Migranten und Geflüchtete in den Zielen nachhaltiger Entwicklung

SWP-Aktuell 2020/A 55, 24.06.2020, 4 Pages

doi:10.18449/2020A55

Research Areas

Unter dem Leitgedanken »Leave no one behind« hat sich die Weltgemeinschaft mit der Agenda 2030 zum Ziel gesetzt, die Lebensbedingungen armer und marginalisierter Gruppen zu verbessern. Zu ihnen gehören in vielen Fällen auch Geflüchtete und Migranten. In den für die Umsetzung der Agenda 2030 maßgebenden Zielen nach­haltiger Entwicklung (Sustainable Development Goals – SDGs) werden sie allerdings kaum berücksichtigt. Als Folge dessen wächst die Gefahr, dass sich bestehende Be­nachteiligungen verstetigen oder stärker ausprägen. Fünf Jahre nach Verabschiedung der SDGs ist die Bilanz ernüchternd: Noch immer fehlen in den meisten Ländern nach Migrationsstatus disaggregierte Daten, die notwendig sind, um Veränderungen in der Lebenssituation migrantischer Bevölkerungsgruppen nachvollziehen und überprüfen zu können. Im Kontext ihres umfassenden Engagements für die Umsetzung der SDGs sollte sich die Bundesregierung dafür einsetzen, dass Geflüchtete und Migranten im Follow-Up und Review der Agenda 2030 systematisch berücksichtigt werden.

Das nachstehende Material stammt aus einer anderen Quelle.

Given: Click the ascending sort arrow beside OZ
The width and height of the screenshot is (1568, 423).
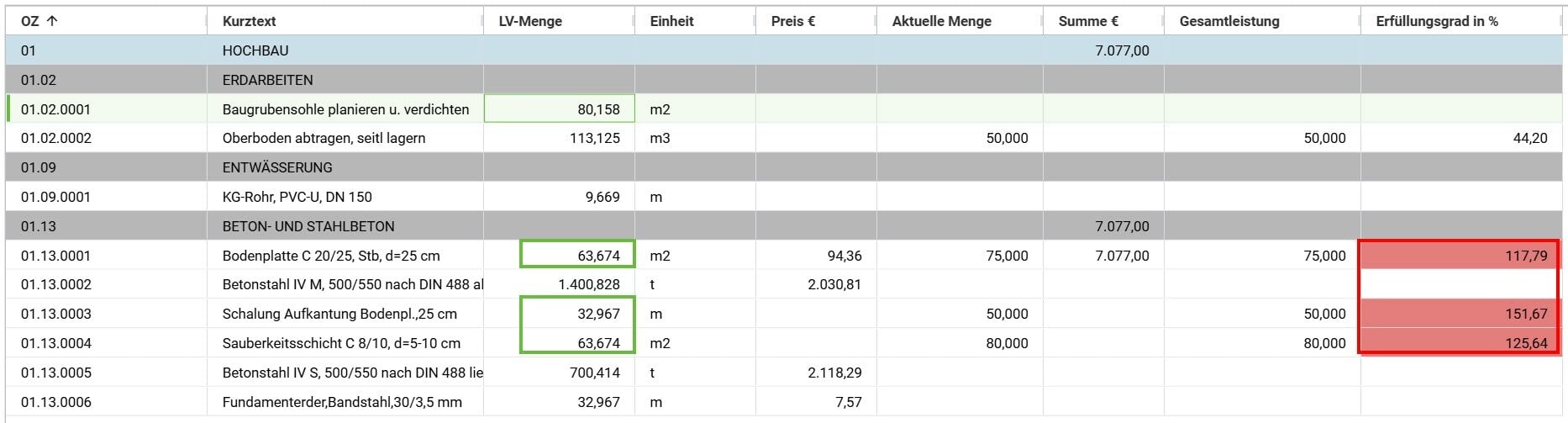Looking at the screenshot, I should coord(52,21).
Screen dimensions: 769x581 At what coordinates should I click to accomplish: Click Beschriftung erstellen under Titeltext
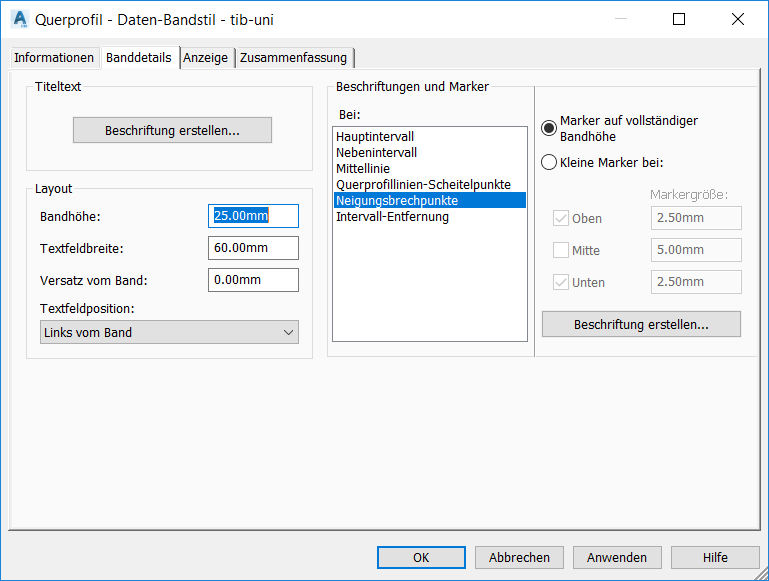click(x=172, y=131)
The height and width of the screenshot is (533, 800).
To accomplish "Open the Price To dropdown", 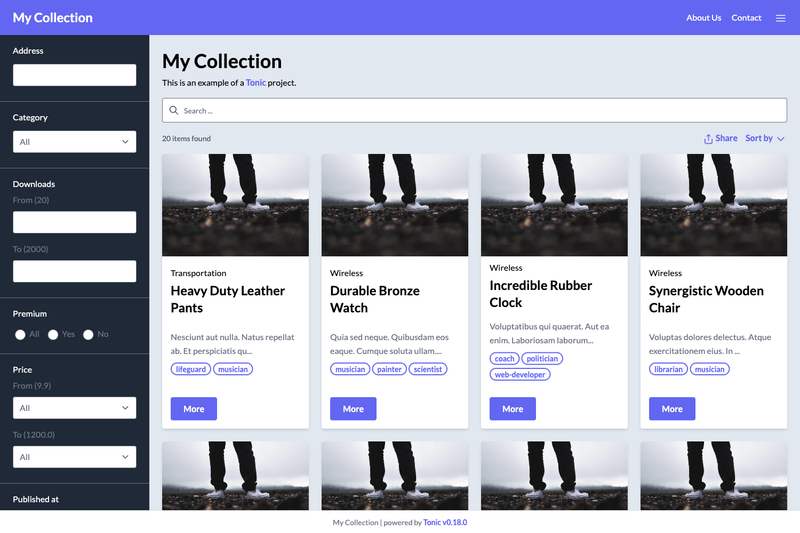I will click(x=74, y=457).
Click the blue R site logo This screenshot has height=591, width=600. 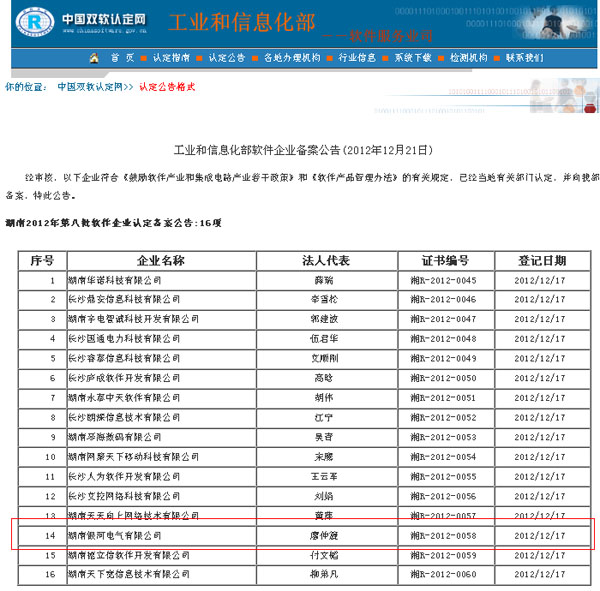36,22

Die Zahl der Migranten und Geflüchteten (sowohl der grenzüberschreitenden Flücht­linge als auch der Binnenvertriebenen) steigt weltweit an. Viele von ihnen leben lange Zeit in prekären Verhältnissen, ohne Zugang zu adäquater Grundversorgung oder Bildung und ohne Möglichkeit poli­tischer Teilhabe. Die Agenda 2030 – das universelle Rahmenwerk für eine nach­haltige Entwicklung – zielt auf eine Ver­besserung der Lebensbedingungen armer und marginalisierter Gruppen ab. Von Beginn an waren Geflüchtete und Migranten explizit einbegriffen. Dem aus den SDGs abgeleiteten Indikatorenkatalog wurde ein Passus vorangestellt, der eine Disaggre­gierung aller personenbezogenen Indika­toren unter anderem nach Einkommen, Geschlecht, Alter und Migrationsstatus for­dert. Unklar blieb aber, wie der immense Bedarf an Daten gedeckt werden könnte, die hierfür erforderlich sind. Gerade im Migra­tionsbereich wurde der Anspruch einer umfassenden Disaggregierung bisher kaum beachtet, und die Fachdebatte über die migrationspolitische Relevanz der Agenda 2030 verengte sich auf die wenigen SDGs, die einen direkten Migrationsbezug haben. Neben dem zentralen Ziel 10.7, eine geord­nete, reguläre, sichere und verantwortliche Migration zu erleichtern, zählen hierzu der Ausbau transnationaler Stipen­dienprogramme, der Schutz der Arbeitsrechte von Migranten und die Senkung der Kosten für Geldüberweisungen in Herkunfts­länder. Diese Fokussierung auf migrationsbezogene Einzelaspekte blendet aus, dass Migranten und Geflüchtete als marginalisierte Bevölkerungsgruppe bei allen SDGs mitgedacht werden sollten.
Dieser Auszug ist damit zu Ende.